Issue No. 86

The Orbital Index

Issue No. 86 | Oct 14, 2020


🚀 🌍 🛰

The Patti Grace Smith Fellowship. This week, in uncharacteristically positive form for 2020, a new fellowship for Black students in aerospace was announced. The new program was spun out from, and modeled after, the well-loved and successful Brooke Owens Fellowship for women and gender-minority students in aerospace. (The Brooke Owens fellowship hasn’t been around all that long itself: 2020 produced just the fourth cohort of ‘Brookies’ to date.) The new fellowship’s namesake, Patti Grace Smith, had an exceptionally varied life that included youth involvement in integrating schools in Alabama in 1963, running the FAA’s Office of Commercial Space Transportation, and serving on NASA’s advisory board. Applications for the fellowship are open through November 15th!

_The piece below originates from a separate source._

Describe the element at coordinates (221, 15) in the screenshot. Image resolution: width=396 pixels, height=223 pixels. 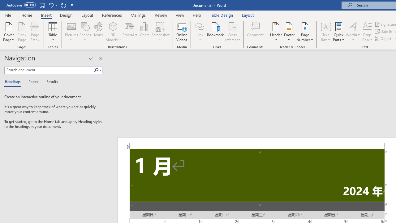
I see `'Table Design'` at that location.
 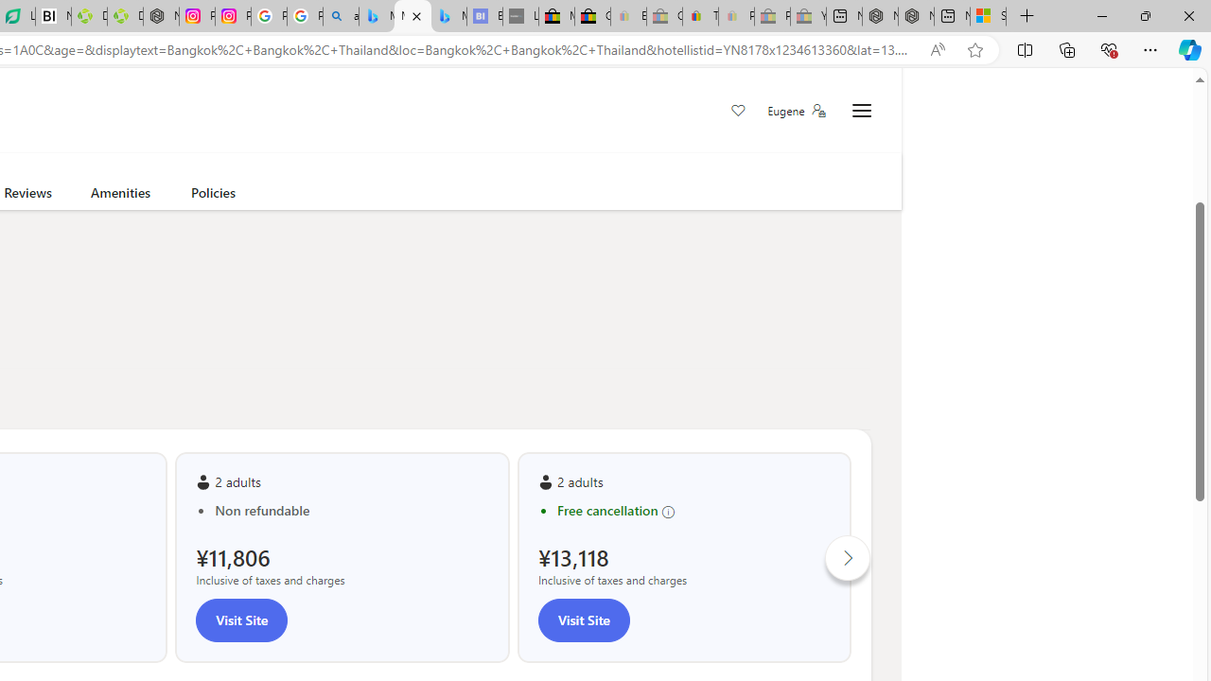 I want to click on 'Amenities', so click(x=119, y=196).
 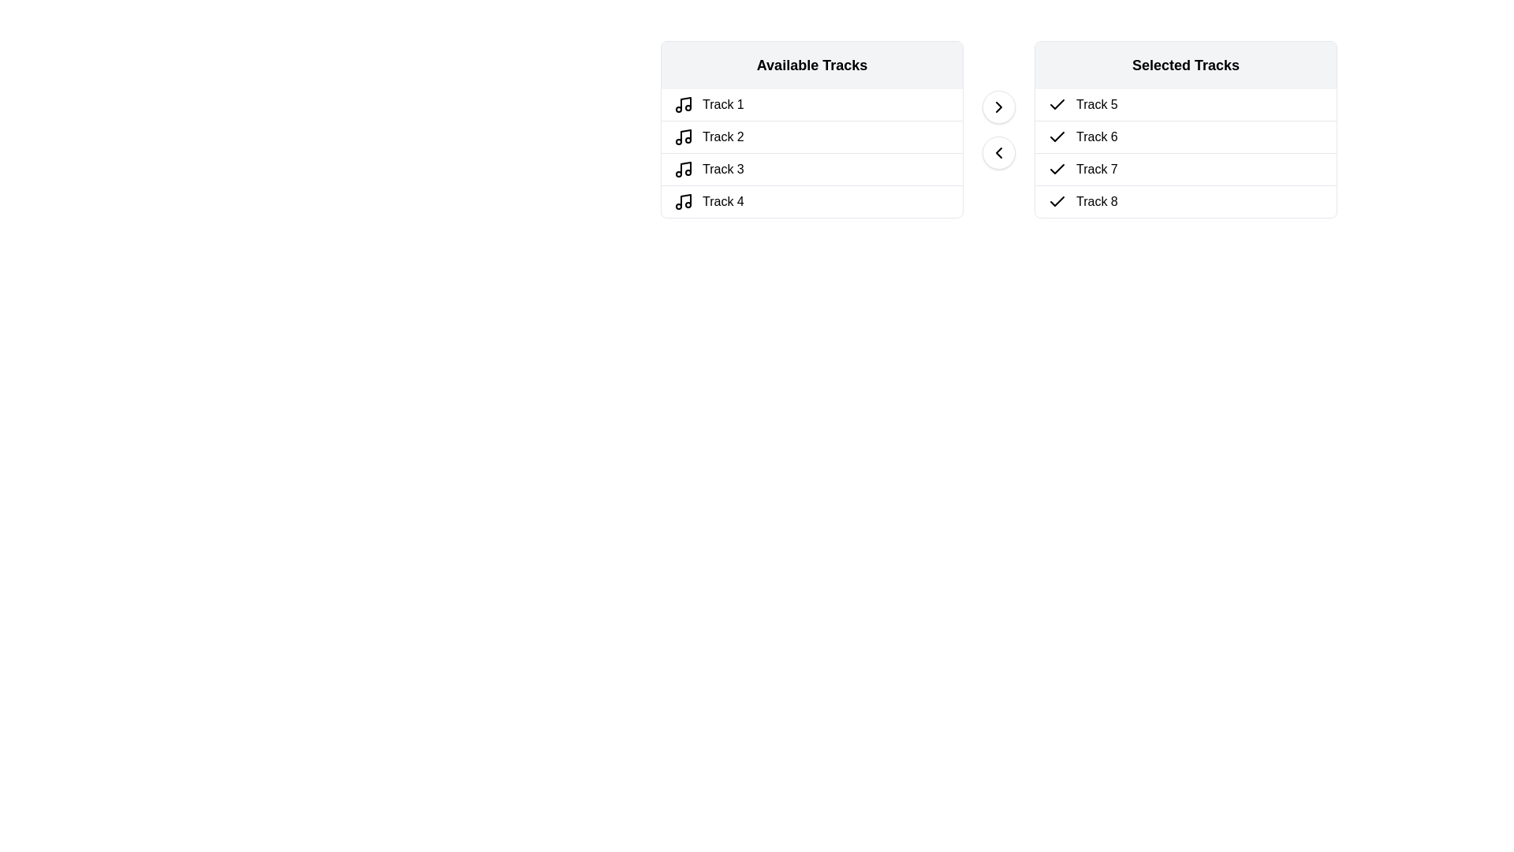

This is going to be touch and go. OSIRIS-REx, which launched in 2016 and has been orbiting the asteroid Bennu in microgravity since 2018, is going to try its first Touch And Go (TAG) maneuver next week. This maneuver involves autonomously descending toward the asteroid with the craft’s sample arm extended, briefly making contact at a location dubbed as Nightingale, using nitrogen gas to blow regolith into a sample collection head, verifying collection of sample material by observing a very small change in the craft’s inertia, and returning to orbit (here’s a quick visualization 📺 ). The pristine sample should arrive at Earth in September 2023 and will likely contain organic compounds. Detection of carbonates, which may have formed in an “asteroid-scale hydrothermal system” inside Bennu’s parent body, has been a triumph of this mission. OSIRIS-REx has been charged with returning at least 60 g (and up to 2 kg) of sample material—the most returned since an Apollo mission. (Hayabusa2’s sample, due back this December, is 100 mg.) Bennu has a 1 in 2,700 chance of colliding with the Earth between 2175 and 2199, so we should probably keep an eye on it (and the other eye on Apophis, a 350 m NEO that will come within 6 Earth-radii in 9 years). Related: Space is a messy place and Bennu has little pieces that probably came from Vesta sitting on it.

Blue Origin Update. Blue Origin’s reusable suborbital New Shepard flew for the first time since December 2019, completing its 13th flight, and seventh reuse for this booster (launch replay 📺). The mission successfully carried several NASA experiments, including a “microgravity LilyPond”— a hydroponic chamber for growing edible aquatic plants in space— and a system for precise planetary landing that uses both terrain relative navigation (for high altitude use, soon to be used for landing by Mars 2020) and LiDAR (for final propulsive landing), with a planned application to upcoming lunar landing missions. Blue Origin is also working on its massive New Glenn vehicle, the Blue Moon lunar lander, and (apparently) space stations, as well as several engines: BE-4 for New Glenn and Vulcan, and BE-7 for Blue Moon. This launch brings them closer to crewed suborbital spaceflight, but with nothing more official than “after a few more launches,” it is unlikely this will happen in 2020 as hoped. We’re looking forward to Team Blue finishing any of these ambitious projects! (Related: the first ‘pathfinder’ BE-4 engine was delivered to ULA in July for advance testing on Vulcan, and flight-qualified engines are on-track for delivery by EOY. So, credit where credit’s due.)

Starlink 12. Last week, the twelfth batch of v1.0 Starlink satellites launched in what is now a routine manner: the reused booster landed on an autonomous drone ship and one fairing half, flying for its third time, was caught by the net ship Ms. Tree. Musk tweeted that Starlink will be ready for a public beta in southern Canada and the northern US once this batch reaches operational altitude (550 km), likely in January. Casey Handmer recently dug into Starlink packet routing. Ben found a great open source Starlink coverage visualizer back in July created by Greg Morenz and has now updated it to support more recent launch data. You can view a live version of the preview below at: http://orbitalindex.com/feature/starlink-coverage/

Current Starlink coverage is visualized as circles, where any user terminal in the circle with an uninterrupted view from 25° above the horizon upwards should have connectivity.

News in brief. SpaceX is now building satellites for other organizations: the US Defense Department’s Space Development Agency granted contracts to L3Harris and SpaceX for both companies to build four infrared missile detection and tracking satellites as the military moves away from massive geo satellites that take many years to build; Roscosmos announced designs (in Russian) for a proposed partially-reusable launch vehicle that looks a whole lot like a small Falcon 9; and, now in interplanetary space, Tianwen-1 released a small probe and took this self-portrait on its way to Mars.

Tianwen-1 in interplanetary space.

Etc.

John Kraus caught a SpaceX Falcon 9 launching in front of the rising Sun as it carried 60 Starlink satellites to orbit. (Meanwhile, Cygnus beautifully flew past the moon.)